A Division of Light

It is interesting to me how a small variety of factors can create such diversity on this planet. The axial tilt of the earth is one of those factors—our earth’s unique position creating our seasons and the diversity of ecosystems on this planet. Just that little 23.4 degree does that! This is the same tilt that causes the solstices and equinoxes (today being the Spring Equinox).

This goes to show the importance of how we orient ourselves in life—how the diversity of our own flora and fauna, and our own seasons take shape around wherever we position our own axis—and also that perfection may not be as interesting as a bit of quirkiness. If our earth were perfectly upright would have no seasons, the earth’s regions would not be marked by such diverse habitats as jungle, desert, grasslands. It’s possible that that slight tweak in its tilt would alter the biology of the planet enough that it would not be inhabitable.

I wonder if the earth labors under this misalignment, or if it is aligned with some other brightness we cannot see, and if in aiming for perfection we may be misdirected. Perhaps perfection is the opposite of life, and if we were to actually achieve it we would disappear.

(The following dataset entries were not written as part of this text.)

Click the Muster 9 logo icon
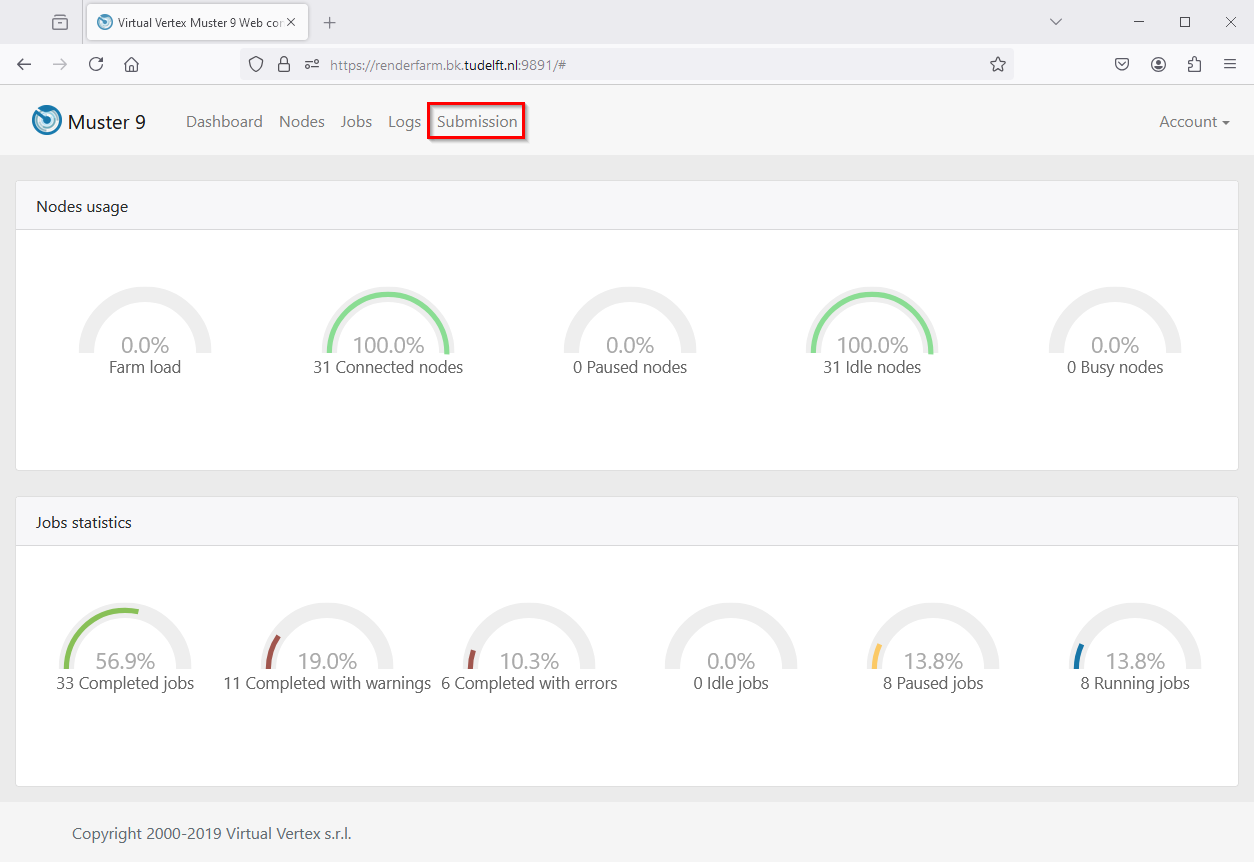The width and height of the screenshot is (1254, 862). click(x=46, y=121)
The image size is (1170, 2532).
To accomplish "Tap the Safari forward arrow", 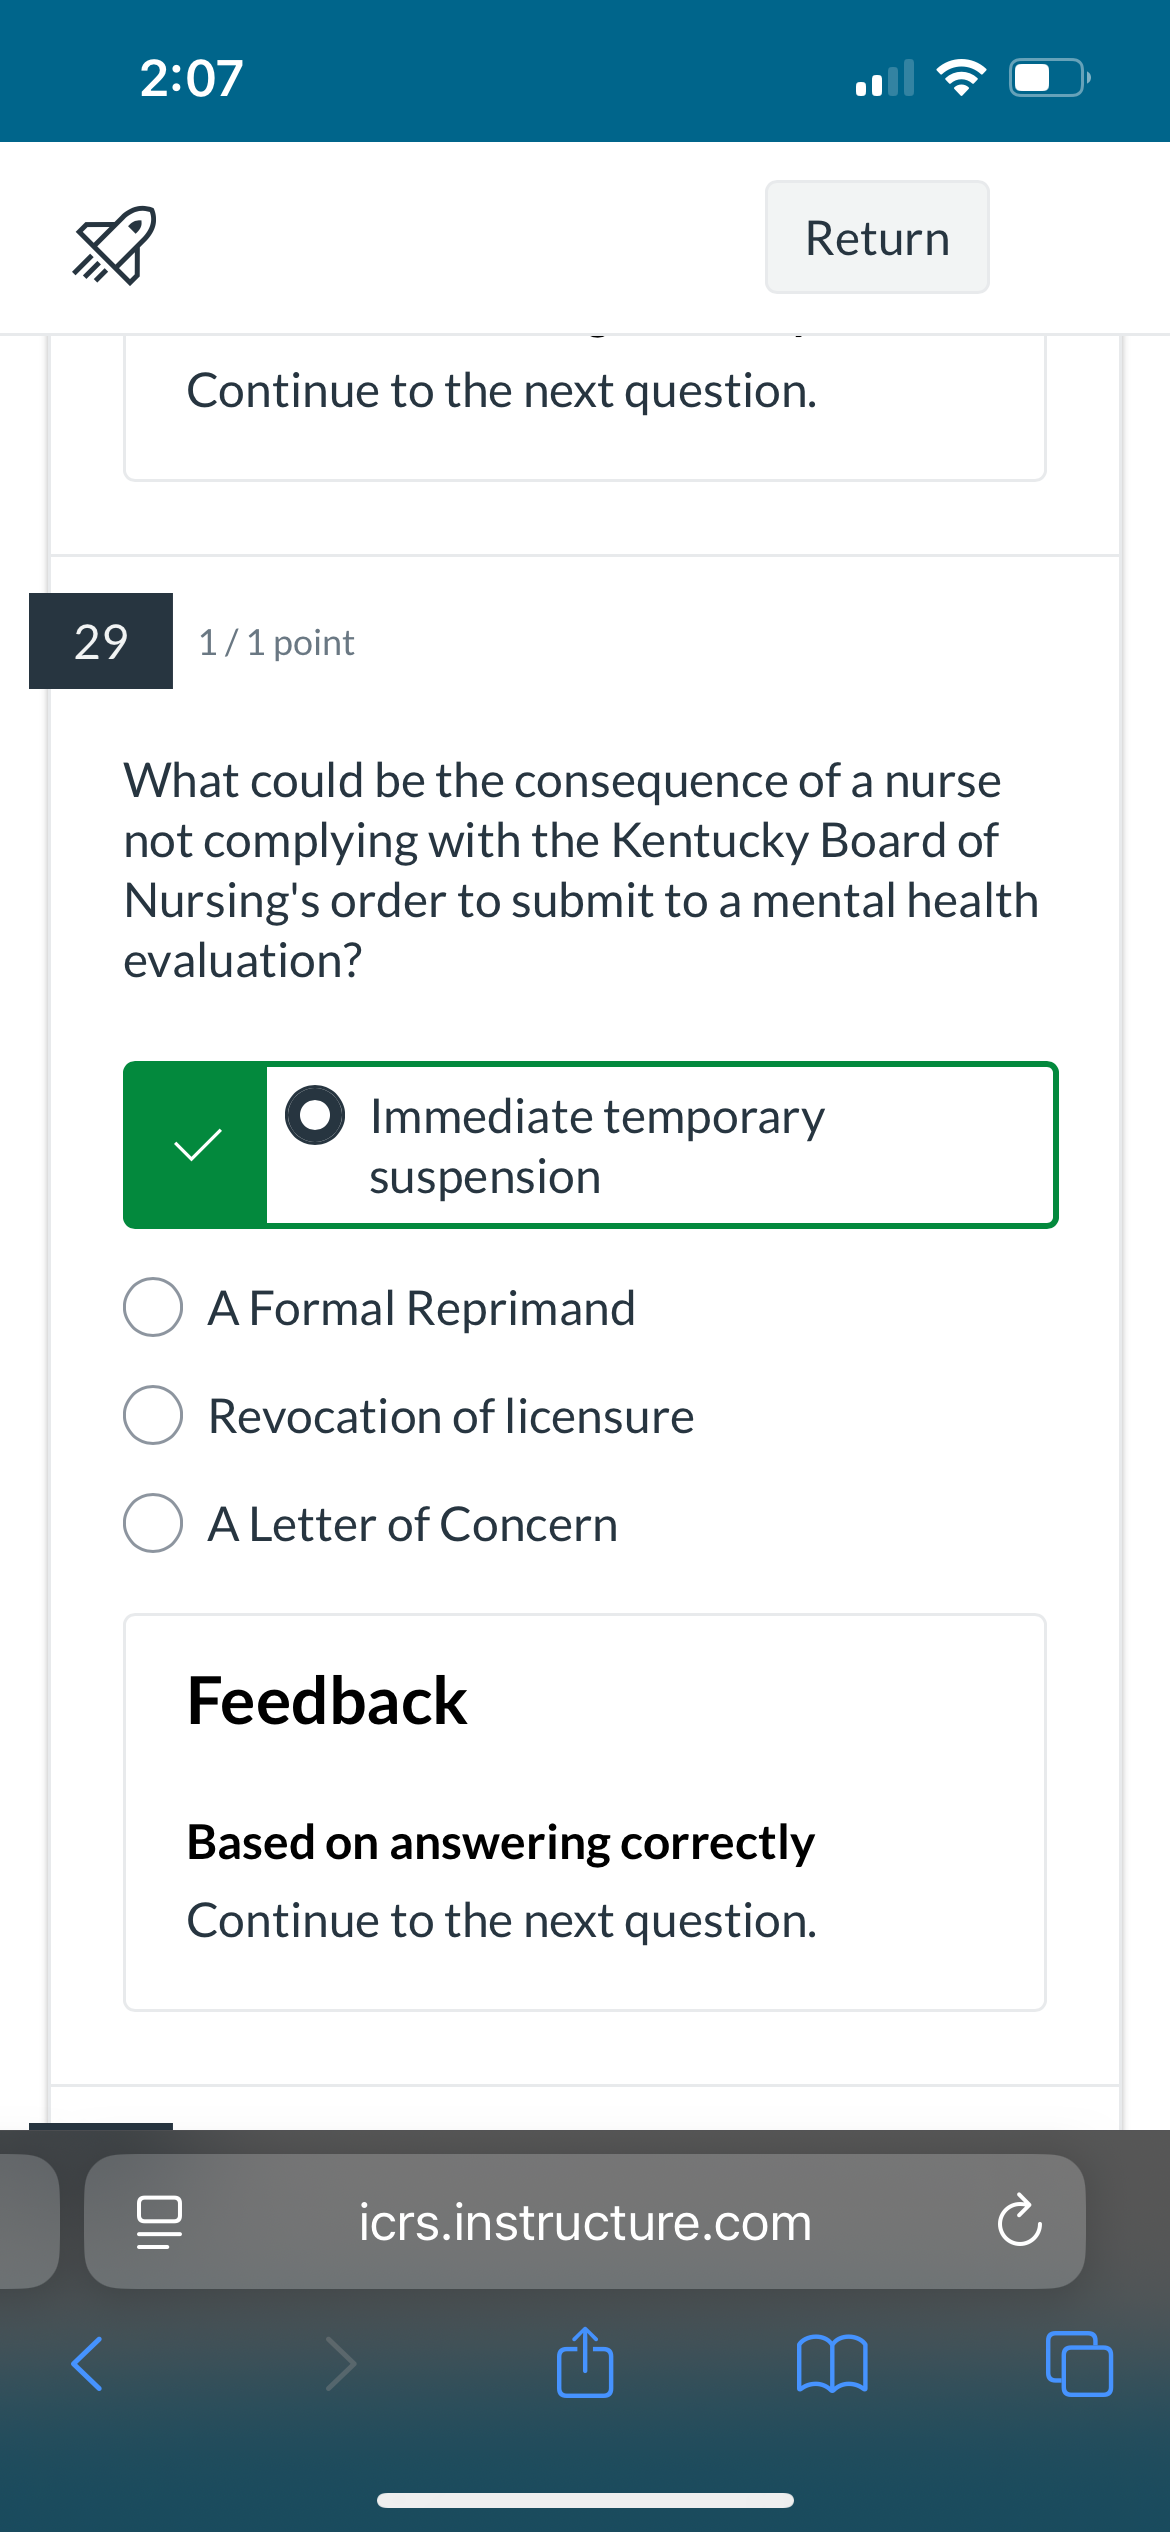I will pos(341,2364).

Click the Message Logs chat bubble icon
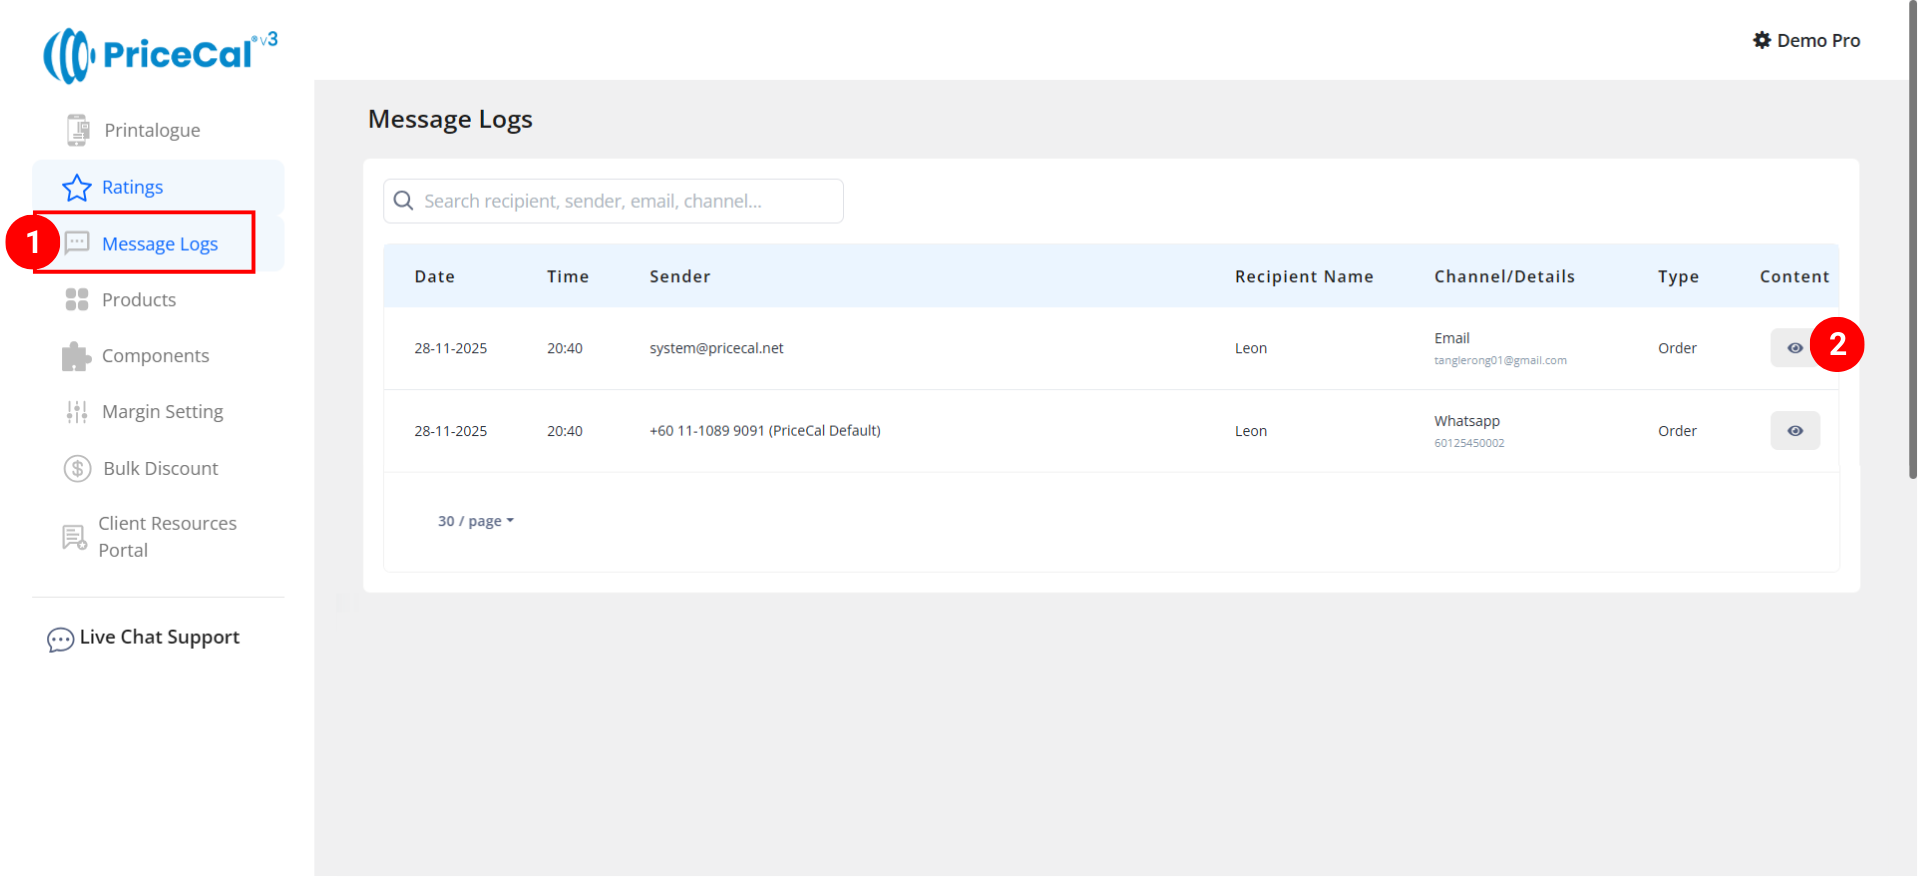tap(77, 243)

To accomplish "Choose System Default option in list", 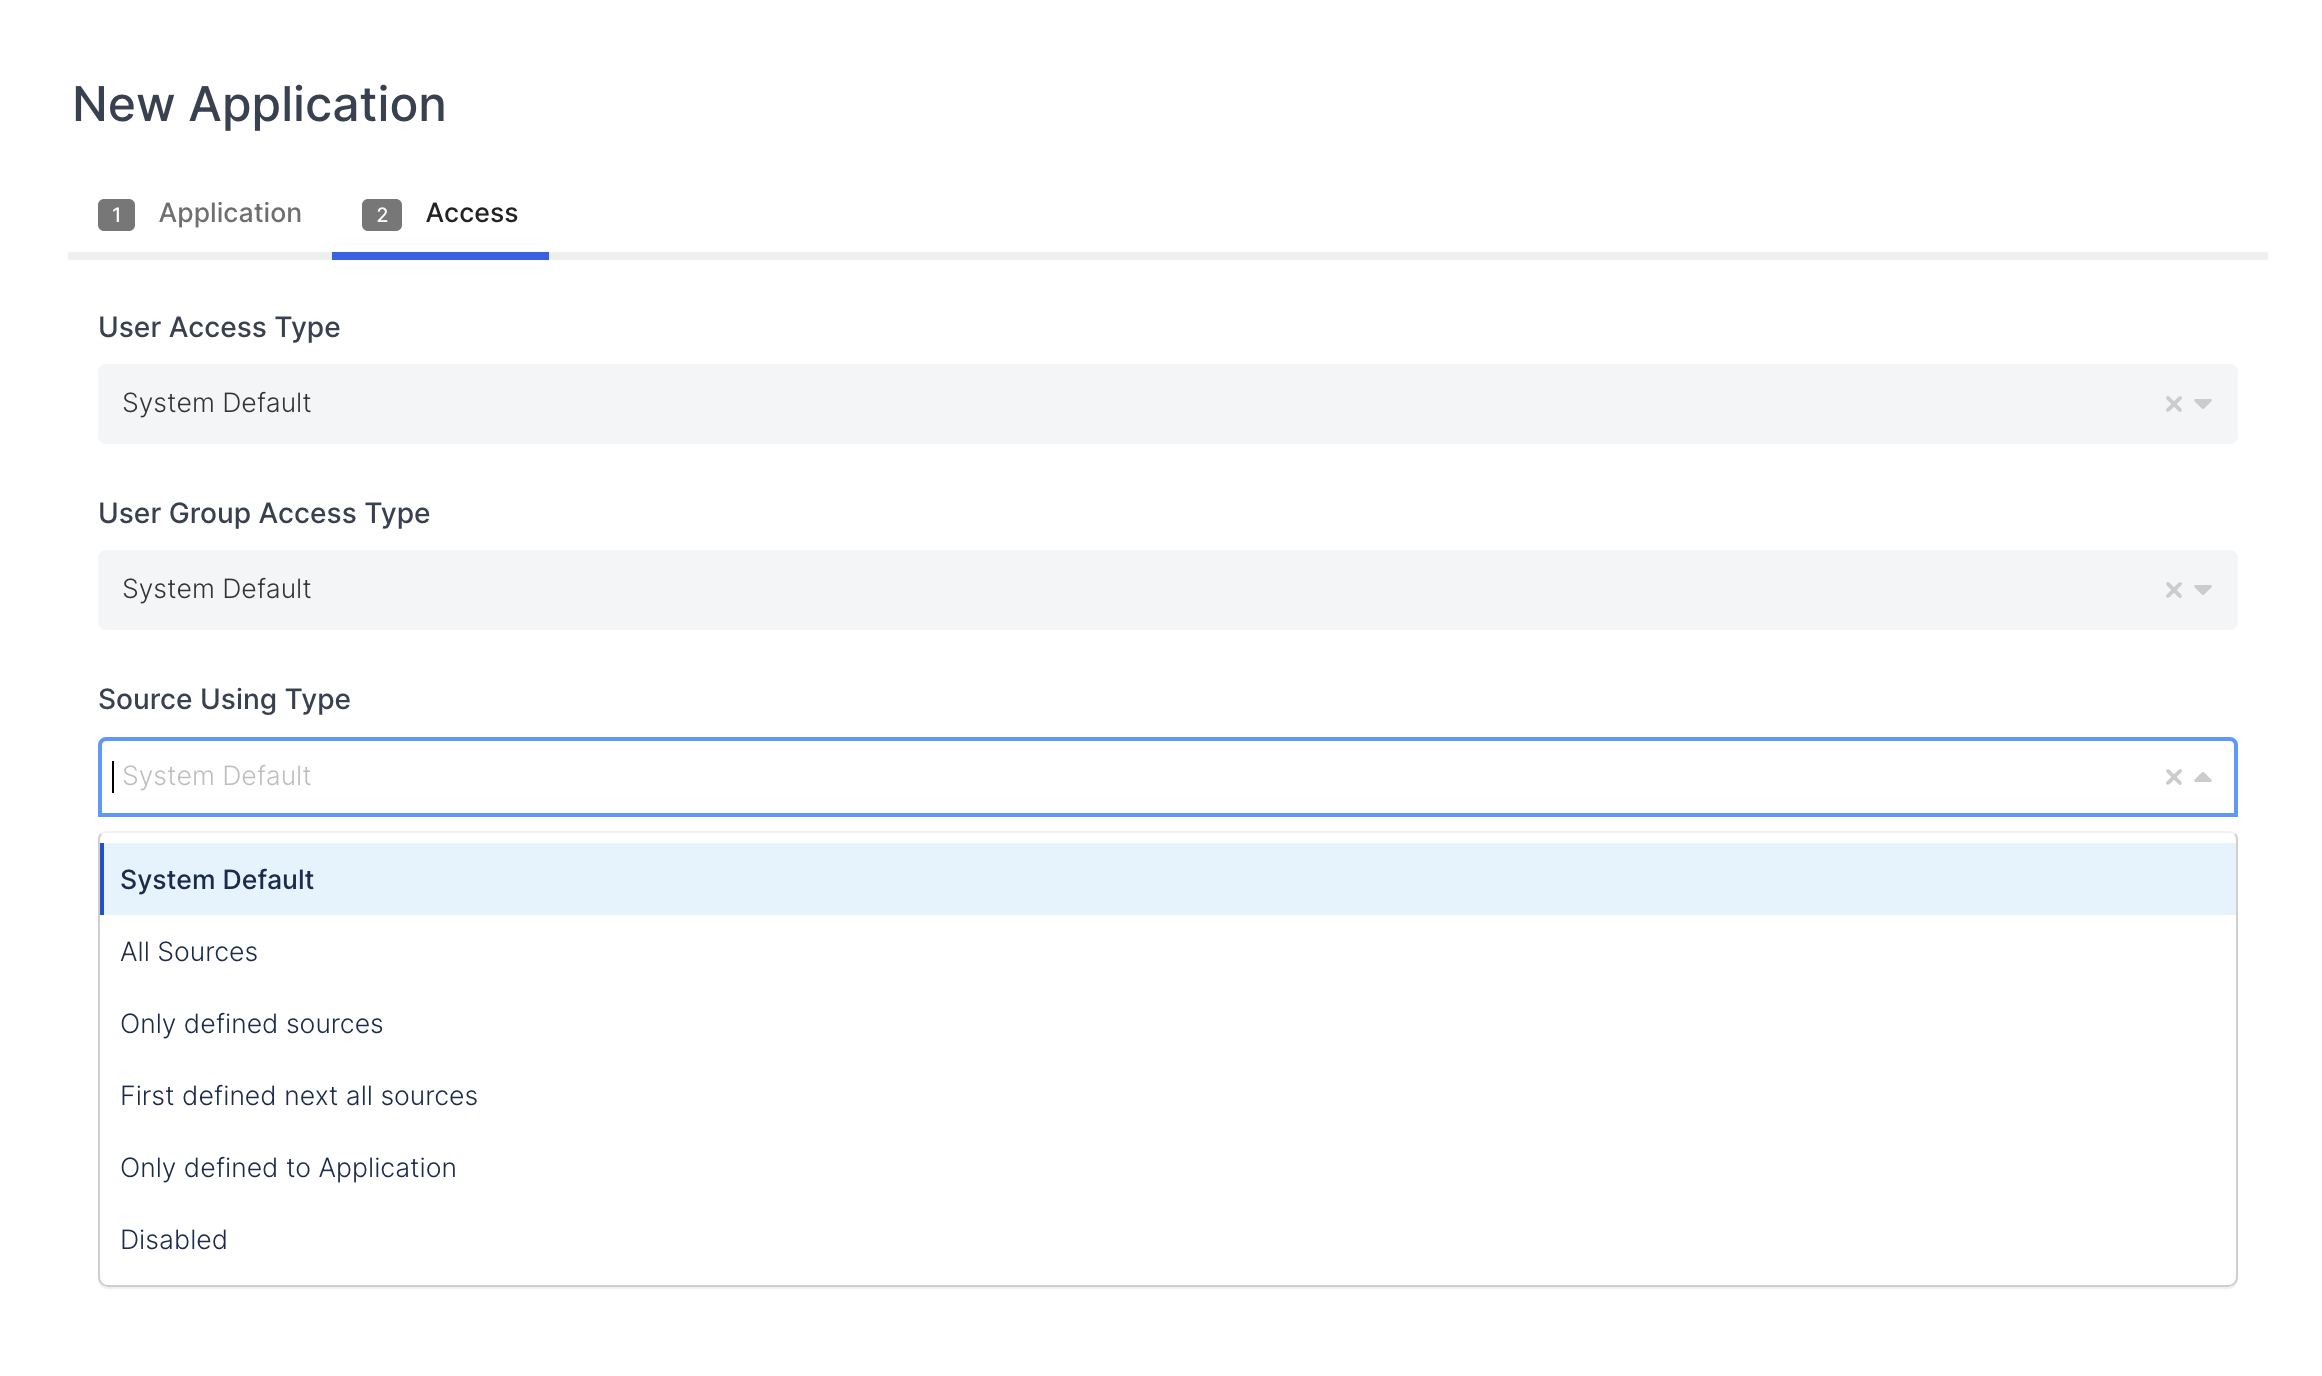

On the equinox it is not completely true that day and night are equal. They are close, but not exactly. There is actually only one moment of “equality” wherein the earth’s axis isn’t pointing toward or away from the Sun. At that same moment, the center of the sun aligns with the equator of the earth. The relationship between sun and earth is perfectly balanced—but only for an instant! We are neither “for” nor “against” the light which makes our life possible. We stand in perfect equilibrium, and only then are we granted (brief) access to the center of the Sun.

During this time the earth is halved by light and dark, creating as much tension as ever the edges—where both sides press with equal weight against one another. This is, in fact, what creates equilibrium: equal tension. it is not lack of tension or difficulty, it is an articulate communication between what appear to be opposing forces.

I consider metaphors a reality. I think that the odd angles of our lives are created as a result of a necessary incongruence in the cosmos, and that the more we resist those oddities the less we get to taste the center of the Sun. The nectar seems to be reserved for complete alignment with our imperfect angularity; finally relenting and going along for the strange ride until it brings us back to center—maybe twice a year—when we get to taste something of perfection, which results from alignment with something more powerful than us. Something like the Sun.

And it think that now is not the time to seek a peace that is made in lack of strife and challenge, but instead to strive for a balance that might—in moments—taste like peace, which requires touching and holding the unseen with the seen, the dark with the light, the aversive with the desirable. This is neither the time to turn away from the dark, nor run toward the light, but to pause and watched in awe as they meet one another in some strange dance of sun and shadow.